Terahertz (THz) single-pixel imaging has received major research attention because of the lack of a suitable high-resolution array detector for THz imaging applications. Improving both imaging speed and quality has become a research hotspot for this field in recent years. In this study, a terahertz single-pixel imaging system with Hadamard spatial encoding was constructed by using optically induced semiconductor materials to perform THz wave modulation. Sparse coding was added to the system’s reconstruction algorithm to enhance imaging quality. Numerous image patches were then collected from a natural image set to train an overcomplete dictionary and each patch in the measured image was reconstructed through sparse representation. To validate the effectiveness of the proposed algorithm, the reconstruction performances of different algorithms were compared under various conditions (i.e., with sampling rates varying from 5 to 100% and with noise levels within a signal-to-noise ratio range of 10–50 dB).
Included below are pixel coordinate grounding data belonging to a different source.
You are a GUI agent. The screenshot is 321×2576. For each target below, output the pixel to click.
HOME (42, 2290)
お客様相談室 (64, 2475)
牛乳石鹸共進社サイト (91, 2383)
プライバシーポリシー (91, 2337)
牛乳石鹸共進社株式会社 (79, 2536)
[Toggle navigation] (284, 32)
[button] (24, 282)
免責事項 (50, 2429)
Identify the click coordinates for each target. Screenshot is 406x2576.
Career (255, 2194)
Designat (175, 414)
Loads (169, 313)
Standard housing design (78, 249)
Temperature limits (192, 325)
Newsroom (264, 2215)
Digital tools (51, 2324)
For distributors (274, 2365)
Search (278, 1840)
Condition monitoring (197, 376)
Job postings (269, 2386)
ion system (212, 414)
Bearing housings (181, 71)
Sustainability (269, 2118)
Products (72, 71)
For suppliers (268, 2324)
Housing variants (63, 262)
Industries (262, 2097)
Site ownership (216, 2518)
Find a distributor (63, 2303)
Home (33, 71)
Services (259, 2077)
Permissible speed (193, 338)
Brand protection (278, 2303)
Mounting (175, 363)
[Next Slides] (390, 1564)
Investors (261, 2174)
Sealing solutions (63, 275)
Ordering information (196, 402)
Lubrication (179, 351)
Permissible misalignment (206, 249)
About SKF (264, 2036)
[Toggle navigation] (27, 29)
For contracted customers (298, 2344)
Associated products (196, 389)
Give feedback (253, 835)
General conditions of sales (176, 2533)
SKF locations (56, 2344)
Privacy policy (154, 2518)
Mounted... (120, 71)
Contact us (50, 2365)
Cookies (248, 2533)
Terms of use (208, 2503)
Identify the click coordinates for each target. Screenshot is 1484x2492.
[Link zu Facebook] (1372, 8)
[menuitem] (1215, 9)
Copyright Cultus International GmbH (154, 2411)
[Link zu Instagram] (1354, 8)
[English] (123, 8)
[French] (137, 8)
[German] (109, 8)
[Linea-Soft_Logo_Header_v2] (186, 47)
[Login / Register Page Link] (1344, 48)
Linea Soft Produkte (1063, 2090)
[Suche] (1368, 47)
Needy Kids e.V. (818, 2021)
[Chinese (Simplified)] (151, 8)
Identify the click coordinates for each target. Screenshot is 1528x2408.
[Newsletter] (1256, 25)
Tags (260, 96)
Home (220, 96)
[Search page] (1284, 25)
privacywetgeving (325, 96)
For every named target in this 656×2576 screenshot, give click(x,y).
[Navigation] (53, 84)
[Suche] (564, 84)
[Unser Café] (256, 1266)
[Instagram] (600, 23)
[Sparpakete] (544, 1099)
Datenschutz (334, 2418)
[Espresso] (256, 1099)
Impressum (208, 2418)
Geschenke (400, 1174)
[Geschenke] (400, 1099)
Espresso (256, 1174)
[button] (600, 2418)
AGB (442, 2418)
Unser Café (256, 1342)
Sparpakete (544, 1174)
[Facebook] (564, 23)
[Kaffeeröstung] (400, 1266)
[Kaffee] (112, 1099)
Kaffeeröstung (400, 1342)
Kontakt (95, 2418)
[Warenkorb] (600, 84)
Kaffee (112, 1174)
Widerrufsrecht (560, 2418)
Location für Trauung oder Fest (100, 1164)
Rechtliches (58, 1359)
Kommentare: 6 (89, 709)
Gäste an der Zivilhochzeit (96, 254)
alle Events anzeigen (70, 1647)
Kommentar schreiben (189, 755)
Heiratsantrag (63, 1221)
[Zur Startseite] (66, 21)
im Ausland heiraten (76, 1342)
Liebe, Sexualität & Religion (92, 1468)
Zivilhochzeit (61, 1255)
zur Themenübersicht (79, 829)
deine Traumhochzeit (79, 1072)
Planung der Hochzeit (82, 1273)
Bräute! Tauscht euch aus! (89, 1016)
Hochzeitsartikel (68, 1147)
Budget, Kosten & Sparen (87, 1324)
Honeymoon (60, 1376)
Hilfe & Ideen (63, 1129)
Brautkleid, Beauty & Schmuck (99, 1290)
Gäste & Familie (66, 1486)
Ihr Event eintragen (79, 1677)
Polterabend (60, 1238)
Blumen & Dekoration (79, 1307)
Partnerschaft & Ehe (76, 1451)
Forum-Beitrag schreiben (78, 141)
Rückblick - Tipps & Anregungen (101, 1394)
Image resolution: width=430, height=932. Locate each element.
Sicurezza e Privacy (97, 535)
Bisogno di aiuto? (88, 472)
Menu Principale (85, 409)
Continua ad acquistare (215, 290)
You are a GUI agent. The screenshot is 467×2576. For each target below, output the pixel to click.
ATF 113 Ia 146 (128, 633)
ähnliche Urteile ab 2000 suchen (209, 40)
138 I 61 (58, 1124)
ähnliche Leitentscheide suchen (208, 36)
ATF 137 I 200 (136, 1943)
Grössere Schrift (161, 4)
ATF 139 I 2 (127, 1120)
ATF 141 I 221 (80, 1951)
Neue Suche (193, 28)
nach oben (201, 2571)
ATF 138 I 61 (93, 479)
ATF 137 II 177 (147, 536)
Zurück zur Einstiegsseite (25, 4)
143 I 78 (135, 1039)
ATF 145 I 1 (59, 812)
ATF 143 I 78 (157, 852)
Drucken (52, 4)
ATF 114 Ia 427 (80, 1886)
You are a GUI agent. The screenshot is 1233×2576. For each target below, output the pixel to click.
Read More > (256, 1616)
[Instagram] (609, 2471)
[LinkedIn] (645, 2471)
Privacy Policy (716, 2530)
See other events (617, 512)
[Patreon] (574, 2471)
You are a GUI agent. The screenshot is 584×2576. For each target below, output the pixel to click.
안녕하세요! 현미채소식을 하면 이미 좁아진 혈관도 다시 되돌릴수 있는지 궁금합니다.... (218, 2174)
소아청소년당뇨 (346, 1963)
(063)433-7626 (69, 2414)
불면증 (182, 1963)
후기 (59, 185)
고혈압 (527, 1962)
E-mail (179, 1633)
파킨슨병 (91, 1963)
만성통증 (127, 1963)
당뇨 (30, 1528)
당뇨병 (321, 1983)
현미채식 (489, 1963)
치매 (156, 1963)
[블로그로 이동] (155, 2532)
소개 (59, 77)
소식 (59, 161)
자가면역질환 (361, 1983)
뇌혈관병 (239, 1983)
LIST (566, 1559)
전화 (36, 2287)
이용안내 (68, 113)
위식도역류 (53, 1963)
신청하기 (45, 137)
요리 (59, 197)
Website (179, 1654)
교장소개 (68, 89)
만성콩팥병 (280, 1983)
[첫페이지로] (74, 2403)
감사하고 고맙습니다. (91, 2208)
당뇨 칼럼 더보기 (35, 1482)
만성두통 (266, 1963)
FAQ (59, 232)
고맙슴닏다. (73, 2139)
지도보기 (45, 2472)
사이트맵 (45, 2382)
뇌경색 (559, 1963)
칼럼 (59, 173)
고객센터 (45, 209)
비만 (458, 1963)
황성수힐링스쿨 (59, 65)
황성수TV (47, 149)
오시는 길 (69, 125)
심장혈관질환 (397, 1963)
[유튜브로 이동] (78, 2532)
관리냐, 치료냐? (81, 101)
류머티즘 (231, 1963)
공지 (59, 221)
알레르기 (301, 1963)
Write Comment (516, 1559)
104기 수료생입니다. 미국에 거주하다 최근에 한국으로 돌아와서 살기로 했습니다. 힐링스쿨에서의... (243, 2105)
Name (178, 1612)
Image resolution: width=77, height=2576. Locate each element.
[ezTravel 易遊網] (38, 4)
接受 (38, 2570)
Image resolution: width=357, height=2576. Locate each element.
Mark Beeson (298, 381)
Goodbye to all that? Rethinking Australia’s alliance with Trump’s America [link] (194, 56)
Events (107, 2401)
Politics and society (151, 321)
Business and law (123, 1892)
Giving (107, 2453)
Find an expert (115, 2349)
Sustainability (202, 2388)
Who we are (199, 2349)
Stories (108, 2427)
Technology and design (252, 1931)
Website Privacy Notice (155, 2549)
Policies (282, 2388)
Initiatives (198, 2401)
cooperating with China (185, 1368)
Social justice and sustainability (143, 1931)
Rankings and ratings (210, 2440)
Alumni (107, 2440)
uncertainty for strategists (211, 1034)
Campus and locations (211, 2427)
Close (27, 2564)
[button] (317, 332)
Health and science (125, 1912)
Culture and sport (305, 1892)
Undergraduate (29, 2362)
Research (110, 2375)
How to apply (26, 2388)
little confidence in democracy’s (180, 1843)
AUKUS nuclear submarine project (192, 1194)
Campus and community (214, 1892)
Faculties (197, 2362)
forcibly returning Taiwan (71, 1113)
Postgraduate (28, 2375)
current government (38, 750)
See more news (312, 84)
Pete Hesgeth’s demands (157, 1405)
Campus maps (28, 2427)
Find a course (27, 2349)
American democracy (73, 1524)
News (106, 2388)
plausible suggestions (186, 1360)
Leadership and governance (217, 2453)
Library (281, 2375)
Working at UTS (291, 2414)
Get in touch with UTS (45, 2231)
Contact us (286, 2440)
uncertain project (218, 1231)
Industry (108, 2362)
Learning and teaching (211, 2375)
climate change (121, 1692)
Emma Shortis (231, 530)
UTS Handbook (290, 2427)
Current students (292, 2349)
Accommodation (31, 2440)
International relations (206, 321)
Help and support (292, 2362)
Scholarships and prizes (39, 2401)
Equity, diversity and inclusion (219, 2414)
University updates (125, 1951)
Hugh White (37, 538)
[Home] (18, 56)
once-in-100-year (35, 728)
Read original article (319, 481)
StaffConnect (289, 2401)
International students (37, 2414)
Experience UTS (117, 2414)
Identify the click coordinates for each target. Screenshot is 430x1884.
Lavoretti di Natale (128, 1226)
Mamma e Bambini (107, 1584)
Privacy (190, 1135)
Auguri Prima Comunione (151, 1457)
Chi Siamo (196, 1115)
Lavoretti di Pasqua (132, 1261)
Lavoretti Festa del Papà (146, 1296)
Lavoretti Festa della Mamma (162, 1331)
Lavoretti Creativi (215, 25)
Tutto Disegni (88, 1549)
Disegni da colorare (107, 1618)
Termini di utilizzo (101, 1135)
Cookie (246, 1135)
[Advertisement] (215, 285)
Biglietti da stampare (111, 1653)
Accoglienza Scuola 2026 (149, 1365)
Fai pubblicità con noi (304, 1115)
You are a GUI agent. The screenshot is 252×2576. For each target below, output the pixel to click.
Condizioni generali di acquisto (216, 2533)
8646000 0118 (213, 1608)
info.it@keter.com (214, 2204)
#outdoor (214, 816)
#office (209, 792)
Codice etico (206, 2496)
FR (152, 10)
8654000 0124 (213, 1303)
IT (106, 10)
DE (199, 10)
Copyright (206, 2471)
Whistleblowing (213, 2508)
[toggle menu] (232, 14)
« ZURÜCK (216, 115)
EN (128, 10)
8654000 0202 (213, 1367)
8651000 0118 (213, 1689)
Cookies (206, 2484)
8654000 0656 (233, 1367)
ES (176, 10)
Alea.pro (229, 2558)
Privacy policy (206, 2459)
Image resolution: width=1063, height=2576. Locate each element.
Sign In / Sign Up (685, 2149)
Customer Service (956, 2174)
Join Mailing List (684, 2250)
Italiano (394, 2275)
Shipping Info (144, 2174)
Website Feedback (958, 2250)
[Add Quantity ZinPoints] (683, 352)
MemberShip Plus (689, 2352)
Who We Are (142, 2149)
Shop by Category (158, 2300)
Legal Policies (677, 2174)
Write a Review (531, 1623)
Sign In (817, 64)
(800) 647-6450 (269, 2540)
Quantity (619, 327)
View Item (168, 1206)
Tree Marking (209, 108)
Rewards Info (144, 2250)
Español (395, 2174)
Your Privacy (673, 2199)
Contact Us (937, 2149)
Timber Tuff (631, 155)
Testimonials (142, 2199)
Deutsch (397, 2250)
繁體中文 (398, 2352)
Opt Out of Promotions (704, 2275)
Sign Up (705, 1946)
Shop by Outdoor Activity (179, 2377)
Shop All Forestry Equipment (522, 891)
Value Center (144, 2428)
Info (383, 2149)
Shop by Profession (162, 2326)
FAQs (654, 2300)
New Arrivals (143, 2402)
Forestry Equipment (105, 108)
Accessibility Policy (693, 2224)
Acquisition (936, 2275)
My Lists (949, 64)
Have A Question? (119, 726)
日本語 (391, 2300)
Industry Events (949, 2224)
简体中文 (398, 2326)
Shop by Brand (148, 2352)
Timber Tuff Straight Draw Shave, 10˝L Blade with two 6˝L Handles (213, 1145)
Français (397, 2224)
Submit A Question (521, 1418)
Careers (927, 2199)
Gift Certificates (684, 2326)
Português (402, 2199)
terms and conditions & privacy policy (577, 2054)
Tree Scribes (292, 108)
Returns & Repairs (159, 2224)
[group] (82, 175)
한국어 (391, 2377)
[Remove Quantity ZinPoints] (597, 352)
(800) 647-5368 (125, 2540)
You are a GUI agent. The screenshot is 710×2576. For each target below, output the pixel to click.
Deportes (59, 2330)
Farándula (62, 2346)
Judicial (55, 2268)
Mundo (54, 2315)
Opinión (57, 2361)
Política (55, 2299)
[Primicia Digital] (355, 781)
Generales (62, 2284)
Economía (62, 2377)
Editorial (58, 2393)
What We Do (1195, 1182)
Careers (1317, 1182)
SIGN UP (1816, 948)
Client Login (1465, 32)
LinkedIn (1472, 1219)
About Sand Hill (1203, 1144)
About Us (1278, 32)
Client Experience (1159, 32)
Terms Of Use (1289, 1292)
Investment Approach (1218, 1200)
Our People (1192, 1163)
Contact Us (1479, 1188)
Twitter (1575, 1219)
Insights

The proposed algorithm, in combination with sparse representation of an overcomplete dictionary, showed a higher peak signal-to-noise ratio and a lower mean square error than both the inverse Hadamard transform (IHT) and TVAL3 algorithms. Finally, THz imaging experiments were performed to validate the algorithm’s reconstruction performance at sub-Nyquist sampling rates. The experimental and simulation results coincided closely, thus indicating that the use of the proposed algorithm enhances the signal-to-noise ratio of the reconstructed image, reduces its mean square error, and retains greater image detail. The proposed algorithm was demonstrated to be the preferred choice for THz single-pixel imaging applications.

通过过完整字典的稀疏表示优化太赫兹单像素成像
由于缺乏适合太赫兹成像应用的高分辨率阵列探测器,太赫兹(THz)单像素成像受到了研究的高度关注。近年来,提高成像速度和质量已成为该领域的研究热点。本研究利用光诱导半导体材料进行太赫兹波调制,构建了具有哈达玛空间编码的太赫兹单像素成像系统。该系统的重建算法中加入了稀疏编码,以提高成像质量。然后从自然图像集中收集大量图像补丁来训练超完全字典,并通过稀疏表示重建测量图像中的每个补丁。为了验证所提算法的有效性,我们比较了不同算法在不同条件下的重建性能(即采样率从 5%到 100%不等,噪声水平在信噪比 10-50 dB 范围内)。与逆哈达玛德变换(IHT)和 TVAL3 算法相比,所提出的算法与过完整字典的稀疏表示相结合,显示出更高的峰值信噪比和更低的均方误差。最后,还进行了太赫兹成像实验,以验证该算法在亚奈奎斯特采样率下的重建性能。实验结果和模拟结果非常吻合,这表明使用所提出的算法可以提高重建图像的信噪比,降低均方误差,并保留更多的图像细节。实验证明,所提出的算法是太赫兹单像素成像应用的首选。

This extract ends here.